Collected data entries
------------------------------------------------------------------------
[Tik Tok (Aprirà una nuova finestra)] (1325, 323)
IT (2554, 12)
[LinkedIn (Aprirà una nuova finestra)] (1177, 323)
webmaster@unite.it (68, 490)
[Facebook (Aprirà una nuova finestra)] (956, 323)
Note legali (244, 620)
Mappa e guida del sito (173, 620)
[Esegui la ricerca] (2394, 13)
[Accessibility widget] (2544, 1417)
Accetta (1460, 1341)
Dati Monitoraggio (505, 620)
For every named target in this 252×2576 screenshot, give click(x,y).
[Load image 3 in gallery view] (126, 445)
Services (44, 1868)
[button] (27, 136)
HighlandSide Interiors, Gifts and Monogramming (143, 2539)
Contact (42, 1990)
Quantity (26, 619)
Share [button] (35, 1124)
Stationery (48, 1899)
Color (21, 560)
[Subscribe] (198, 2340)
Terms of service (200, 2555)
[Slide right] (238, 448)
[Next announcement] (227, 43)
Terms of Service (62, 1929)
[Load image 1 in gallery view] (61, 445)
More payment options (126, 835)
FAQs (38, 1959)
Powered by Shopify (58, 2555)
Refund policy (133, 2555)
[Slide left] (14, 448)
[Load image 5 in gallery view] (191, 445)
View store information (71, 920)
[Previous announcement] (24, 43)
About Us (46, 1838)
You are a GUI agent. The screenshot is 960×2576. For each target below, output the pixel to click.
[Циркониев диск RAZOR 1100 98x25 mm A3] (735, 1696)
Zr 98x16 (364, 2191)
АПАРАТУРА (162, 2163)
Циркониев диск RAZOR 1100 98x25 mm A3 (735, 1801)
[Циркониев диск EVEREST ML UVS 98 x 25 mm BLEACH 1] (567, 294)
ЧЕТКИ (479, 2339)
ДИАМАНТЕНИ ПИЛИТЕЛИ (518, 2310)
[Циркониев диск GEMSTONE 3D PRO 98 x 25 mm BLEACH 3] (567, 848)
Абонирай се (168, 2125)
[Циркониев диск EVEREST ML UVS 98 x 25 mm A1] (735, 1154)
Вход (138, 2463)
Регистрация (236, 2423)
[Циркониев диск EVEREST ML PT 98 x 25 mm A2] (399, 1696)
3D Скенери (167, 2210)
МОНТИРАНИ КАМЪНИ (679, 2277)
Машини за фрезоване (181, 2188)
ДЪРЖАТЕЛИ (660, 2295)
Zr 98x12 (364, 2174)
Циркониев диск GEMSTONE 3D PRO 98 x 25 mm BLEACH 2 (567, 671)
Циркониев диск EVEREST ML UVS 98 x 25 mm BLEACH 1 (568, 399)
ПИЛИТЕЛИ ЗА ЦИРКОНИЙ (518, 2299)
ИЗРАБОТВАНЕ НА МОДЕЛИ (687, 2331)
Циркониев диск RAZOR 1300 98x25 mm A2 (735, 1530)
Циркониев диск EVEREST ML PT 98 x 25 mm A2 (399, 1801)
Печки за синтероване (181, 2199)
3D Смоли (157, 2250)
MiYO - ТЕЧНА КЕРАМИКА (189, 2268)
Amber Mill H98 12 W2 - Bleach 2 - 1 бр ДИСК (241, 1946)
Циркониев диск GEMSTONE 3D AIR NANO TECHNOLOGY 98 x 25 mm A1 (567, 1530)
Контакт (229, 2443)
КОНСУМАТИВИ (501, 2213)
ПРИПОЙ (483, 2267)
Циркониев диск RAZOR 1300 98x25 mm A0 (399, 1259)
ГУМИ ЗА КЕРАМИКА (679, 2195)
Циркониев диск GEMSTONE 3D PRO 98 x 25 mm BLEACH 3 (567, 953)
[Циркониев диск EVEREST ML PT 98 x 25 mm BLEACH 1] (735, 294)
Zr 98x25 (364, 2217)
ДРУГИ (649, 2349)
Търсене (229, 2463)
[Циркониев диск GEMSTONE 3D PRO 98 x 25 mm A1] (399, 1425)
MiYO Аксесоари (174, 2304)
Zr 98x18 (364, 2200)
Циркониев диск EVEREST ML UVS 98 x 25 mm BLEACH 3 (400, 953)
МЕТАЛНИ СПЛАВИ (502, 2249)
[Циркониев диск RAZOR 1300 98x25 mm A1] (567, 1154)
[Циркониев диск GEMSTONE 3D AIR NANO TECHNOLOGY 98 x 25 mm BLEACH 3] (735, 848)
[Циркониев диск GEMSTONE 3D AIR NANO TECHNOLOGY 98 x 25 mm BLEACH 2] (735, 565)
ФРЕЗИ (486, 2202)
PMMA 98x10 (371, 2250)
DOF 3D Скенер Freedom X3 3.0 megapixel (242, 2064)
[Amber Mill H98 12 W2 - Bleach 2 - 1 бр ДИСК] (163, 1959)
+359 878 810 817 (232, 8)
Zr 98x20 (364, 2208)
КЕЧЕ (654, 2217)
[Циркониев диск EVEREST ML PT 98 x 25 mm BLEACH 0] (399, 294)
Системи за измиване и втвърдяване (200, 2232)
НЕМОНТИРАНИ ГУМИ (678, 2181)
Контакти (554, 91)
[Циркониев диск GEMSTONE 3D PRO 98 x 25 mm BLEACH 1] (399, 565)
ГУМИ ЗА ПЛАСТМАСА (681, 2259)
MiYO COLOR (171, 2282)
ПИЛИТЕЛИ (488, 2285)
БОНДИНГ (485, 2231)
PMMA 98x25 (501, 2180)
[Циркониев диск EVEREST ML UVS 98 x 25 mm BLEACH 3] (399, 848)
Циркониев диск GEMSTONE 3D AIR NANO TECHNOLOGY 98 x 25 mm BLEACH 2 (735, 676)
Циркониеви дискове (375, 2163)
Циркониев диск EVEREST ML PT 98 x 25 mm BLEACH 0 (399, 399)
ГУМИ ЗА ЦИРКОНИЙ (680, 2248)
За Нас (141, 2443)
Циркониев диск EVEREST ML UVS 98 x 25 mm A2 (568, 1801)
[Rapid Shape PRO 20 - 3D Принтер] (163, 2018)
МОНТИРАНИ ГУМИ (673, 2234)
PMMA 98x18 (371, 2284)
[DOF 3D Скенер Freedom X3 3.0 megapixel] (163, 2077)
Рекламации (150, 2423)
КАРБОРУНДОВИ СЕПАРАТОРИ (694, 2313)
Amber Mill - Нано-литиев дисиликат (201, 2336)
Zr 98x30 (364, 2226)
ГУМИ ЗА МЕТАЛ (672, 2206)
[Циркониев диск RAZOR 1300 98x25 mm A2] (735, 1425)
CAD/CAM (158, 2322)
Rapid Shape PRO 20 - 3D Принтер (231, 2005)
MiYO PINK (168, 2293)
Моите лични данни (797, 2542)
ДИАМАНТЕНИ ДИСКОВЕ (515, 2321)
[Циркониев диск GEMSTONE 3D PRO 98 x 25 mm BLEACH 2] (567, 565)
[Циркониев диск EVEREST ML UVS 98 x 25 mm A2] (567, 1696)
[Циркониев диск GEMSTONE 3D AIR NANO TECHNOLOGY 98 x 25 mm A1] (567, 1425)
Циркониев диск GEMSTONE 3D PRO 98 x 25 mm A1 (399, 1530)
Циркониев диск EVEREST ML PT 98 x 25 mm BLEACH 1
------------------------------------------------------------------------
Among the lines of the records above, count those containing the word "Shape", then give the number by itself.

RESPONSE TO THIS EXERCISE: 2